In November of 1620, the Pilgrims sailed into Cape Cod Bay and anchored in what is now Provincetown Harbor. Having lived under cramped, smelly, dirty conditions for the previous few months, many came ashore to look around. A group led by Miles Standish, (who had the nickname “Captain Shrimp”), wandered into what became Truro. There they found fresh water (Pilgrim Springs), a cache of maize (Corn Hill) and a place to camp out for the night, ( Pond Village). While tromping about in Truro the Pilgrims met a group of locals, Pamet Indians. Both sides fired on each other. Fortunately no one was hit and as honor had been satisfied, the locals and the “wash-a-shores” withdrew. A few days later the Pilgrims weighed anchor and sailed across the bay to what is now Plymouth. They would be back!

In 1709, Truro was incorporated as a town. The descendents of those Pilgrims, who had stopped by almost ninety years before, had returned. Initially Truro was part of Eastham, but Truro had some unique advantages that made settlement popular and with hard work, a good living could be realized. In those days the land which is now Wellfleet was swampy and marshy, and created a geographical barrier to the south. Communication was difficult by land and only slightly easier by sea. **

There was a good harbor at the mouth of the Pamet River and East Harbor, which is now Pilgrim Lake. In addition there was plenty of upland, which would allow for farming and pastures. With this prosperity the local citizens were able to build a church and pay a minister. Having a house of worship and supporting a minister for at least two years was a requirement to become a town. This was accomplished and on July 16, 1709, Truro was incorporated, and became an official town of the Massachusetts Bay Colony.

Through the Revolutionary War and the War of 1812, Truro both participated and prospered. Gentlemen from Truro were sent to Nantucket to teach the islanders the art of killing whales and blackfish. Small shipbuilding in the harbor, fishing, salt-works through the use of windmills, combined with large gardens made for a good life in this small hamlet.

In the middle part of the nineteenth century the Pamet Harbor shoaled in. This ended the shipbuilding and the easy access to the bay with an all weather harbor for a refuge. Beach Point threatened East Harbor, which had become accessible only at the highest tides in the Fall and Spring. Framing alone wouldn’t sustain a booming economy, so Truro started getting smaller as many of the best and the brightest moved away.
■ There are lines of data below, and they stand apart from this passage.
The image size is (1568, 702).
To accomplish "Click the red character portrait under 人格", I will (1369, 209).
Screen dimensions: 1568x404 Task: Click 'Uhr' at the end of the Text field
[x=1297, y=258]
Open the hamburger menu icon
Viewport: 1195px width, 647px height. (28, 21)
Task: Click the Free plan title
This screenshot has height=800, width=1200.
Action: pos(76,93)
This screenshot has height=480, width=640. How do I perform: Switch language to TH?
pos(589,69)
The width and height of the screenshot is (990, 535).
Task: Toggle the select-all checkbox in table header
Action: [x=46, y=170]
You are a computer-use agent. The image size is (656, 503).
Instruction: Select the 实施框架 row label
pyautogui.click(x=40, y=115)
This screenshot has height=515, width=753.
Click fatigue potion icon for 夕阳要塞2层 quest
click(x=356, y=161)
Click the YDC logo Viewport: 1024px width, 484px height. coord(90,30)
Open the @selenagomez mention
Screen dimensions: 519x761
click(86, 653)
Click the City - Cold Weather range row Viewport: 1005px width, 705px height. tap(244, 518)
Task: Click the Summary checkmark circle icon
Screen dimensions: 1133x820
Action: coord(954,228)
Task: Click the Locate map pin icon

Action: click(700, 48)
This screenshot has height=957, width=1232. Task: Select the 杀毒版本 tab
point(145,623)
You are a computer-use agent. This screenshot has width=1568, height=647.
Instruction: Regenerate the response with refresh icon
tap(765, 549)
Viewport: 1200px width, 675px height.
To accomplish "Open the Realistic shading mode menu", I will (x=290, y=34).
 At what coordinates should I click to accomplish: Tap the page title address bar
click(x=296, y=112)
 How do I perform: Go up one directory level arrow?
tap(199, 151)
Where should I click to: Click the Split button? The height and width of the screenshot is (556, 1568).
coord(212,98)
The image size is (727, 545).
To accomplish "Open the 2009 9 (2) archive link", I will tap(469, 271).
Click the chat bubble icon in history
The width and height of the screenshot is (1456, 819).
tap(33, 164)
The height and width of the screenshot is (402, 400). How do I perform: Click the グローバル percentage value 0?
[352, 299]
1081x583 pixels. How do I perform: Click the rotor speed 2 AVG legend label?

Shortly after the Civil War the railroad came through Truro with its terminus in Provincetown. Transportation and access was now available on a more reliable venue than the weather, tide and sea. Those farmers left in Truro had discovered that sandy soil was excellent for growing asparagus and turnip. Asparagus for the Boston Yankees, turnip for the Irish, a swamp garden, a few cows and chickens, a lot of hard work and a decent living could be made. Another benefit from the railroad was the arrival of the summer tourist. Summer hotels quickly appeared near Truro Center, Highland Light and Pond Road, with many of the larger older homes becoming guesthouses. These people had to be fed, watered and carted – something which still goes on today.

The biggest event in Truro’s history was yet to come. Shortly after World War II, the Federal Government straightened and rebuilt Route 6. Millions and millions of people were now a days drive away from Truro. Route 6 was wider, smooth and modern; and they came. On many days during the summer season Truro may have as many as 15,000 people enjoying the sun, the woods and the beach. Another substantial factor in today’s Truro is the creation of the National Seashore in 1960. This has preserved almost 2/3rds of Truro in its natural state. Truro is very fortunate that much of what the Pilgrims saw and the Pamets enjoyed will be there for future generations of Truro citizens and visiting guests.

Please take advantage of what Truro has to offer as it approaches it’s 300 th year.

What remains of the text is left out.